When the back tire stage, the break and the clear are all offered from one racer to another in a single pair type race it is sometimes referred to as the giver say that he is offering "everything in racing" to his potential competitor.
Such language is typically used in front of a large spectator crowd to shame the potential recipient into agreeing to race. It is all about "the hustle".
A flashlight start occurs when the start of the race is signaled by a flagger turning on a flashlight. At legitimate drag strips with street racing programs, this may be simulated with instant green where the yellow lights on the Christmas tree are not used; once the cars are staged, a delay may be used, then the green light only is turned on.

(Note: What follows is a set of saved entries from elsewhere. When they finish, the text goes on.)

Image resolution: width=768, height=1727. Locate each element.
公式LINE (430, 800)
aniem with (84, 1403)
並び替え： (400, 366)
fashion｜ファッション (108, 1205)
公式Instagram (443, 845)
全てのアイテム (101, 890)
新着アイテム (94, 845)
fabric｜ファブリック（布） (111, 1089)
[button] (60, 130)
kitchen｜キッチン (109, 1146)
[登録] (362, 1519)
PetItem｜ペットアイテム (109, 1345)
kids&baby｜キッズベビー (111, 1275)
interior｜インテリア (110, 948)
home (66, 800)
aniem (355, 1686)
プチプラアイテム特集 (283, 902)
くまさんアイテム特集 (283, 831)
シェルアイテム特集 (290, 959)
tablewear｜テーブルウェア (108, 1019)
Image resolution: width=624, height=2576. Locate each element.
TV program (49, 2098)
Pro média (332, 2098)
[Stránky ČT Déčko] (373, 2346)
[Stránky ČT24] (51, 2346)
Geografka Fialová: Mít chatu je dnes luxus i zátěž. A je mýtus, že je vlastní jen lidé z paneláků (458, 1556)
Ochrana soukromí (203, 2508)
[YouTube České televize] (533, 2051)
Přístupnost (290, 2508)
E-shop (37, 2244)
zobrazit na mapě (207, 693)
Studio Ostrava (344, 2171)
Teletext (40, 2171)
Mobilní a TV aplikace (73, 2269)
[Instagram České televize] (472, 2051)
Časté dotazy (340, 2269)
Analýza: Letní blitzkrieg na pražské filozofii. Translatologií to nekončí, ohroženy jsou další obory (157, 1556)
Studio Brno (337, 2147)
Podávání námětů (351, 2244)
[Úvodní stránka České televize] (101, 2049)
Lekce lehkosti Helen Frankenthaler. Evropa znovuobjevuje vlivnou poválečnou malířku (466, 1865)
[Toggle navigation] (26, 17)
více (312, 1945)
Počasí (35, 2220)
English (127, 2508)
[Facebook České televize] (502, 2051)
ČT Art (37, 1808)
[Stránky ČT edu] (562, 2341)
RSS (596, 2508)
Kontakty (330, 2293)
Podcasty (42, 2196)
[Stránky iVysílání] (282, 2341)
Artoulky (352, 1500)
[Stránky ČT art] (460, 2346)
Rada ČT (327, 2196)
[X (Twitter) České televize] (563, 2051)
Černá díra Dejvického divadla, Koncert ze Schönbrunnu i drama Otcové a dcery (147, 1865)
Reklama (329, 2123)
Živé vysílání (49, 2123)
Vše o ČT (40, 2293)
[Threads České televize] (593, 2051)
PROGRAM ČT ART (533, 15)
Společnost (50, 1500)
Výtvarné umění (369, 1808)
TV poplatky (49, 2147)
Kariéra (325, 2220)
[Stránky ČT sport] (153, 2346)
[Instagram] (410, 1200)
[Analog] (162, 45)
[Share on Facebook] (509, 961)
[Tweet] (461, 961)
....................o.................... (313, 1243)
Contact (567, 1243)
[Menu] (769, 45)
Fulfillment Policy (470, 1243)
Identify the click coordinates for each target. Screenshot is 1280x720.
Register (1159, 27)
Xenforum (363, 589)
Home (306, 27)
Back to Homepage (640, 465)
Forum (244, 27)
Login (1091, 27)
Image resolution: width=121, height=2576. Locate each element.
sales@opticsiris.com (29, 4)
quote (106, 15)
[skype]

In addition to the people racing, there are generally observers present at organized street races. A flagger   starts the race; this is typically accomplished by standing in front of the vehicles and making an up-down motion with the arms indicating the race should begin, waving a green flag which was the case in the early drag races before the development of the Christmas Tree , or flashing a flashlight.
This act would be analogous to the Christmas Tree in a typical sanctioned drag race, and has been portrayed widely in popular culture, from ZZ Top music videos to American cinema.
There are various motivations for street racing, but typically cited reasons include: . Many street racers, particularly those involved in measured distance quarter or eighth mile racing, consider the sport to be about "the hustle".
This could be considered similar to how people like pool sharks or card sharks operate. Basically, each racer will try to downplay how fast their own car really is by using methods of concealing special equipment that other racers might use to judge how fast the car really is.
Racers who do this are usually trying to get a handicapped start from a potential opponent, such as the above-mentioned car lengths or starting line "leave".
Many such racers will also instigate heated arguments during these negotiations in an effort to confuse or otherwise shame their opponent into offering a handicap term that they might not normally offer.
Even in this type of racing there is an honor code. Most racers will consider it cheating if a racer blatantly lies about any part or potential of their own car, even if they weren't specifically asked about it.